Open High-field MRI

Microtherapeutic interventions under radiological image control

As part of a research and development project, doctors at the University Hospital Magdeburg, Germany, are treating oncology patients with local minimally invasive surgery (MIS) which, for the first time, can be carried out under radiological image control using high-field magnetic resonance imaging (MRI). The system offers excellent image quality under extremely favourable, radiation-free conditions.

The open high-field MRI in use. Prof. Jens Ricke injects a patient with a...
The open high-field MRI in use. Prof.
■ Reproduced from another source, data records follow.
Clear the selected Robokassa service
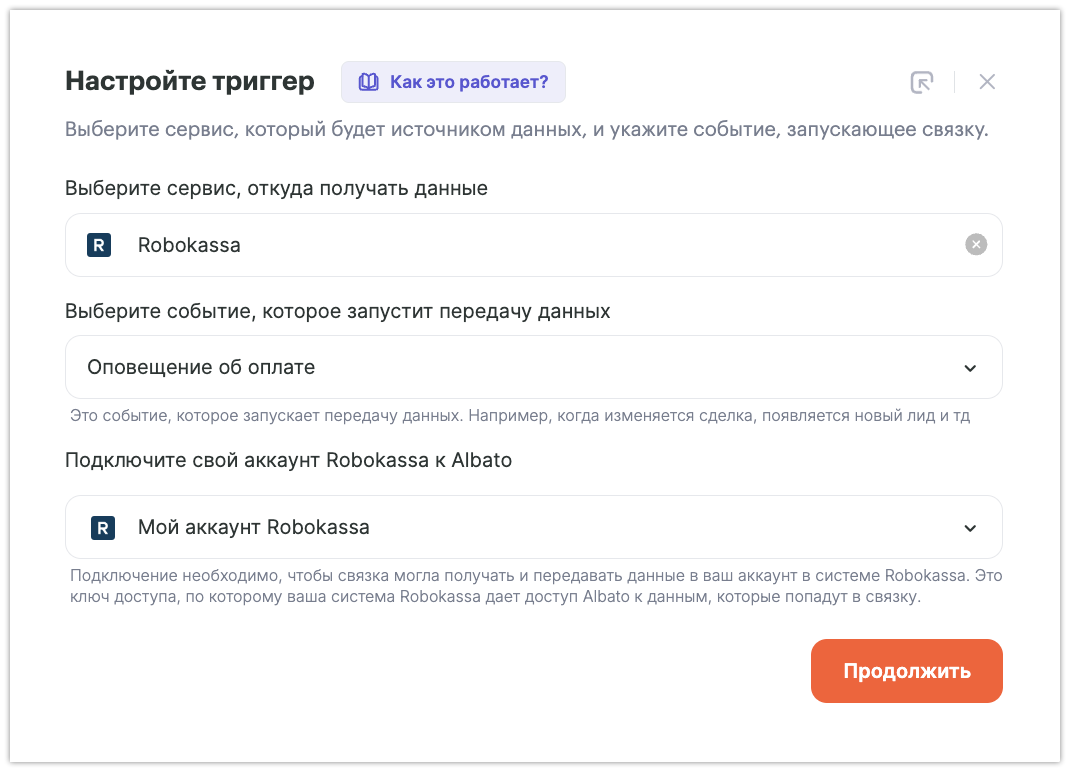(x=975, y=245)
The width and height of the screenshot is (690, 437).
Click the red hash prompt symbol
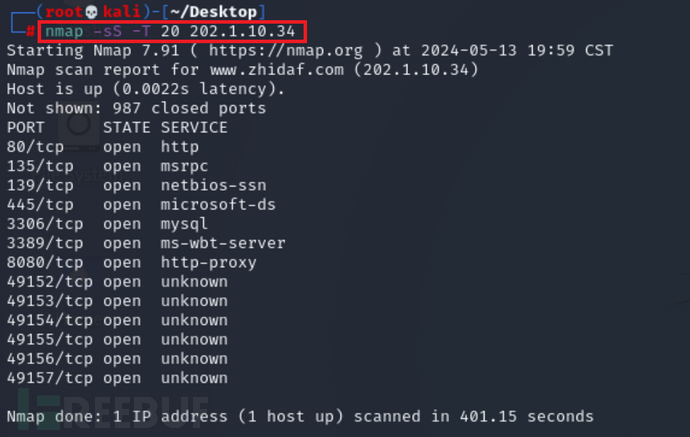[x=30, y=31]
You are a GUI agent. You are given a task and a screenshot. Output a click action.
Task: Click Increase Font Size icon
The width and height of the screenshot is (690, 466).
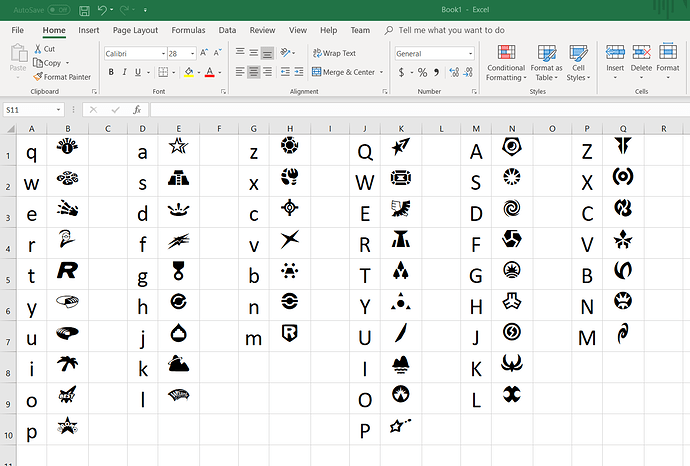tap(204, 53)
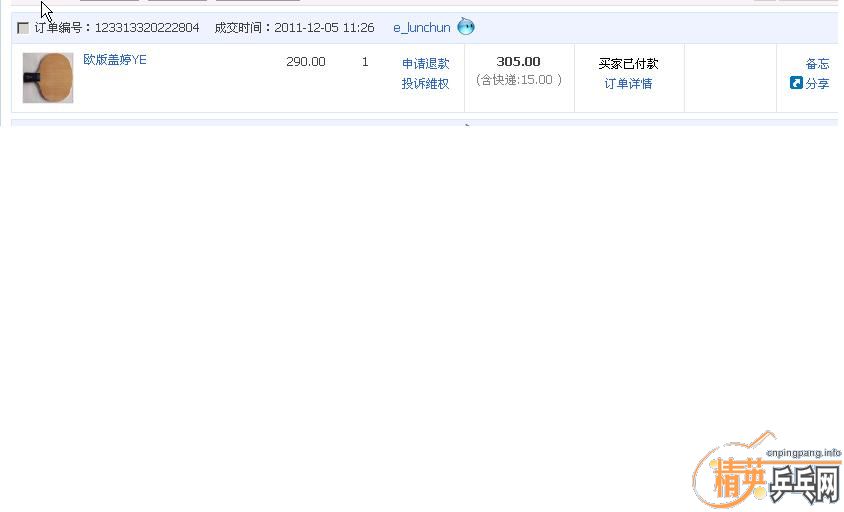Click the shipping fee text 含快递:15.00
844x512 pixels.
coord(518,80)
Jens Ricke injects a patient with a slipped disc an analgesic under MRI control

Due to the closed, tube-shaped construction of magnetic resonance tomographs, minimally invasive interventions have so far been controlled with the help of ultrasound or CT. However, both procedures have their disadvantages — either the image quality is not ideal or a patient is exposed to additional radiation.
Open high-field MRI can significantly improve micro-surgical procedures. ‘This equipment is a milestone for microtherapy: Due to its open construction it offers us doctors the important, free access to the patient which we need for these procedures,’ explained Prof. Jens Ricke, Director of the Clinic for Radiology and Nuclear Medicine at the University Hospital Magdeburg. ‘Moreover, the new system shows soft tissues with excellent image quality and works without ionising radiation.’
The open version of MRI enables the implementation of microsurgical procedures near tumours, under permanent image control. First studies indicate that minimally invasive procedures, such as image-guided brachytherapy or thermal radiofrequency ablation combined with conventional surgical or chemotherapeutical treatment, can achieve better therapy success with lower follow-up costs.
As part of the project, which the university hospital started with Philips Healthcare, the development of new procedures, such as those against chronic pain, is also to be promoted. There is to be particular emphasis on interdisciplinary co-operation. ‘Microtherapeutic interventions are always part of a whole, interdisciplinary concept. The University Hospital Magdeburg develops an individual treatment plan for every patient and puts it into practice, with close cooperation of all specialised areas of medicine involved in the delivery of oncological therapy,’ Philips pointed out.